How to scope a UI extension before you ask for a quote
You will get a far more accurate price (and a better build) if you arrive with answers to a few questions:
- What problem are you solving? Be specific about the decision or action the card should support, and who uses it.
- Where should it live? Which records, the help desk, or a full-screen page? List the surfaces.
- What data does it need? Name every source: HubSpot objects, external systems, databases. For each, note whether it is read-only or read and write.
- What should it do, not just show? List any actions, calculations or multi-step processes.
- How much data, how fast? Rough record volumes and any performance expectations.
- Are you migrating anything? If you have legacy CRM cards, flag them given the October 2026 sunset.
With that, a competent partner can give you a realistic range quickly rather than a vague "it depends". You can see the full scope of what we deliver, including legacy card migration, on our HubSpot UI extensions service page.
Where UI extensions fit in the wider build picture
UI extensions are one tool among several for extending HubSpot. They are the right choice when you want a custom interface inside the CRM. For deeper or different needs, you might combine them with serverless functions, custom-coded workflow actions or a customer-facing portal. Our HubSpot development service covers the full picture, and our guide to what you can build with custom HubSpot development shows where extensions sit alongside everything else.
Ready to get a real number?
If you have a UI extension in mind, the fastest route to an accurate price is a short scoping conversation. We are a UK HubSpot Diamond Partner with an in-house engineering team, HubSpot Custom Integration Accredited, and we deliver on time or you get 20% back. Tell us what you want the card to do and which systems it needs to touch, and we will come back with an indicative range and a clear plan. Request a quote to get started.
Frequently asked questions
How much does a HubSpot UI extension cost in the UK?
At SpotDev, UI extensions start from £8,000. That figure is indicative rather than fixed. A single focused card with one or two data sources sits at the lower end, while multi-card builds, integration-heavy projects and full-screen applications cost more. The most reliable way to get an accurate price is to scope the build first.
What affects the price of a UI extension most?
The biggest driver is usually the number and type of data sources and integrations, because the front end fetches everything through serverless functions, so every connected system adds back-end work. Other factors include the number of cards and surfaces, the complexity of back-end logic, data volume and performance needs, and whether you are migrating legacy CRM cards.
Do I need a particular HubSpot subscription to use UI extensions?
Yes. Building and using private app cards (UI extensions) requires an Enterprise edition of at least one HubSpot Hub. Since 14 November 2024 this has applied across all Hubs at Enterprise tier.
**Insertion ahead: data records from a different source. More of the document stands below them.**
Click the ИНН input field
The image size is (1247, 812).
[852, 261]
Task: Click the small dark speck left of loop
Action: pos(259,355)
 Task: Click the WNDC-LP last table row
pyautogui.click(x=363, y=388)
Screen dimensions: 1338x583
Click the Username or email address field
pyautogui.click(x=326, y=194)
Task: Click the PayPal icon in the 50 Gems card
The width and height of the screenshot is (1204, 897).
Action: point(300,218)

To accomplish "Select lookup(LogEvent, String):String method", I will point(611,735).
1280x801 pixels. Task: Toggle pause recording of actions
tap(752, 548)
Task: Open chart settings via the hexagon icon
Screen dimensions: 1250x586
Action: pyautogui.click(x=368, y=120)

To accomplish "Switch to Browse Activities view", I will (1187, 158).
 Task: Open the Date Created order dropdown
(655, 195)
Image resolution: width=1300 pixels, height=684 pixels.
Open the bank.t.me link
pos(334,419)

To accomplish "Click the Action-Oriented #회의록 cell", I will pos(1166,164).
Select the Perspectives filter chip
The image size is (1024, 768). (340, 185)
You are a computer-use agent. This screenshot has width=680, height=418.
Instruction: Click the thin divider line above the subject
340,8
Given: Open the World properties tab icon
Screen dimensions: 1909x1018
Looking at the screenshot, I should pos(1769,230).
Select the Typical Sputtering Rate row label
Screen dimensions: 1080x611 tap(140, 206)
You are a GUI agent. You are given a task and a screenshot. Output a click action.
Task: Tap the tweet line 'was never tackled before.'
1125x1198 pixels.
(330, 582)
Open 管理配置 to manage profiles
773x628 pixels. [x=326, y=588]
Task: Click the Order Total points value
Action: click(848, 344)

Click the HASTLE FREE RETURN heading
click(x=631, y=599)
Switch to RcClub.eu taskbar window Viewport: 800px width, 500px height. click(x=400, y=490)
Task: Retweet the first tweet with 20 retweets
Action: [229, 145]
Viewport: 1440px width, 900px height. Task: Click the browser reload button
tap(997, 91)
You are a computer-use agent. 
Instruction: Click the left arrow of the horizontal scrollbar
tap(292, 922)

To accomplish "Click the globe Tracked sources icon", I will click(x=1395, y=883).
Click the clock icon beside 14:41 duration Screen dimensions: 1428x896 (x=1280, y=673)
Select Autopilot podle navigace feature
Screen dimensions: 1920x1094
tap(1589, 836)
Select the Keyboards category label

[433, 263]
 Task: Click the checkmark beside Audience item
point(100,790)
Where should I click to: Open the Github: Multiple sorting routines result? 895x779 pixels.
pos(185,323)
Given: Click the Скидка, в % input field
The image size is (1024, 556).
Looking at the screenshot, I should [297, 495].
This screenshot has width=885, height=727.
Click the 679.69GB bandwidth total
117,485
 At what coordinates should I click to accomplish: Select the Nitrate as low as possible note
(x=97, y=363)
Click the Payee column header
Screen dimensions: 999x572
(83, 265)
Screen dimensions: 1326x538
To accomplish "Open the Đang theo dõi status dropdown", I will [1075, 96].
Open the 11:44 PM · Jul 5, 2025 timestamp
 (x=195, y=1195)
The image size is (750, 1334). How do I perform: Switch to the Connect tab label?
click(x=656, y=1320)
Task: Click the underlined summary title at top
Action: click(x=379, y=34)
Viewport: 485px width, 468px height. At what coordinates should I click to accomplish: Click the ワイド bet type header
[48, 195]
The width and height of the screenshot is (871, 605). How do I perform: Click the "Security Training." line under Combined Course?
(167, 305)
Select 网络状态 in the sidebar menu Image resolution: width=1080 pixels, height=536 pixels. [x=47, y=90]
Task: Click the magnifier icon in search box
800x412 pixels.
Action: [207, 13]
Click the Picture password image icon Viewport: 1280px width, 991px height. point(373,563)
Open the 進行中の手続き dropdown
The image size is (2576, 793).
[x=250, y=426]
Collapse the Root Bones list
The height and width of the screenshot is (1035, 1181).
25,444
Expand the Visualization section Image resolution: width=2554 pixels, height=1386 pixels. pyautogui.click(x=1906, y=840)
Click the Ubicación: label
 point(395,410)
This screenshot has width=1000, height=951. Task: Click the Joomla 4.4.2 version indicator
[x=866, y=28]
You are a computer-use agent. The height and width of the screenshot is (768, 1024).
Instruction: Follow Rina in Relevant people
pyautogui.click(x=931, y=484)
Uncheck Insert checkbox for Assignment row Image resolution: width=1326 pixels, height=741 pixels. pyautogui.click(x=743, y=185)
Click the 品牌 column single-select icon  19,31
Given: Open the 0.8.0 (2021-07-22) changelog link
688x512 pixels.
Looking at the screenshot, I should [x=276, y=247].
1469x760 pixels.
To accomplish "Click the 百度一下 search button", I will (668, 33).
Customising help desk workspace sidebars with app cards requires Service Hub Pro or above. Confirm your edition before budgeting a build.
What is the difference between UI extensions and classic CRM cards?
UI extensions are the modern, React-based interfaces that render inside HubSpot, and they are the successor to the older classic CRM cards. Classic CRM cards are being sunset on 31 October 2026, after which they will no longer render in CRM records. If you still run legacy cards, migrating them to React app cards before that deadline is worth planning now.
Is there an ongoing cost as well as the build cost?
The build is a one-off engineering cost (from £8,000 indicative). Beyond that, you pay HubSpot directly for your Enterprise subscription, which is not a SpotDev cost. The only other consideration is optional maintenance and iteration, since the HubSpot platform evolves over time. A well-built extension needs little attention, but business-critical tools benefit from a support arrangement.